The shuttle launched at 2:30AM last night. Mrs. Ditchman asked if they sleep on the way up there, which I thought was funny, but it's a fair question. It takes about two days for the shuttle to get to the space station, even though it's only a few miles up, and once they're there the sun rises and sets on the station like every 20 minutes. So if my DST lag is getting to me, I'll just think about the poor astronauts.

In addition to the 200 million dollar Canadian robot they're going to build at the International Space Station, they're also going to install a closet. I guess they need somewhere to put the tools. The Japanese Space Agency designed the closet.
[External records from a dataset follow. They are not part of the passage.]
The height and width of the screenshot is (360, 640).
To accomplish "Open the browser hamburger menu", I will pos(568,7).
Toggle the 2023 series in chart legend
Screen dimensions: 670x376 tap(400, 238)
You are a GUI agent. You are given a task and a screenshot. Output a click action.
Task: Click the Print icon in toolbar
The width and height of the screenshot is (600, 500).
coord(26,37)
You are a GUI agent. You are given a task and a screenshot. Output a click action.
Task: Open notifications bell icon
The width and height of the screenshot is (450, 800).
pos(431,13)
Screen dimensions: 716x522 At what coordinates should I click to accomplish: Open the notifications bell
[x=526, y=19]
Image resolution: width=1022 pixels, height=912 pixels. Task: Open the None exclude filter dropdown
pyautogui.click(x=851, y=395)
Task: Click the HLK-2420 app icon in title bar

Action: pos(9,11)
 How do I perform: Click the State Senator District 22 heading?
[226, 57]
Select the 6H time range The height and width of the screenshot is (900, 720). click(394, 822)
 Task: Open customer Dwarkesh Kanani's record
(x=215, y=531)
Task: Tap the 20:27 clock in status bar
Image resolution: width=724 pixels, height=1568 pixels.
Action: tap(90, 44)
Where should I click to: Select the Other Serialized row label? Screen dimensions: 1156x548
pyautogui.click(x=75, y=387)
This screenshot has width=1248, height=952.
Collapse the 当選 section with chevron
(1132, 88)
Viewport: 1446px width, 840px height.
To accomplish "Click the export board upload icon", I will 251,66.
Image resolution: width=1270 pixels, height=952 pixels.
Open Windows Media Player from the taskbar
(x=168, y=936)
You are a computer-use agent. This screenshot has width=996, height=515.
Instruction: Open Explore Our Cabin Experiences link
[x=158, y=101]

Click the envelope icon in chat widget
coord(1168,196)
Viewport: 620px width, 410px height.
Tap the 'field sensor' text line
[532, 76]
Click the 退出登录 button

If that sounds funny, just imagine your closet in zero gravity, so, yes, we're going to have to put the Space Agency in charge for that one. (I imagine a real poofta in his pink NASA jumpsuit, prancing around the space lab in zero G, holding up color swatches and draperies.)

It's a good thing I got most of the complaining in this past week because the inspector signed off on the big job. Yes! I am very grateful to be able to put it behind me. Over budget and overdue by a few grand and a few months. Chalk it all up to experience, that one. On to the next set of headaches. (Note to self: increase contingency dollar amounts.)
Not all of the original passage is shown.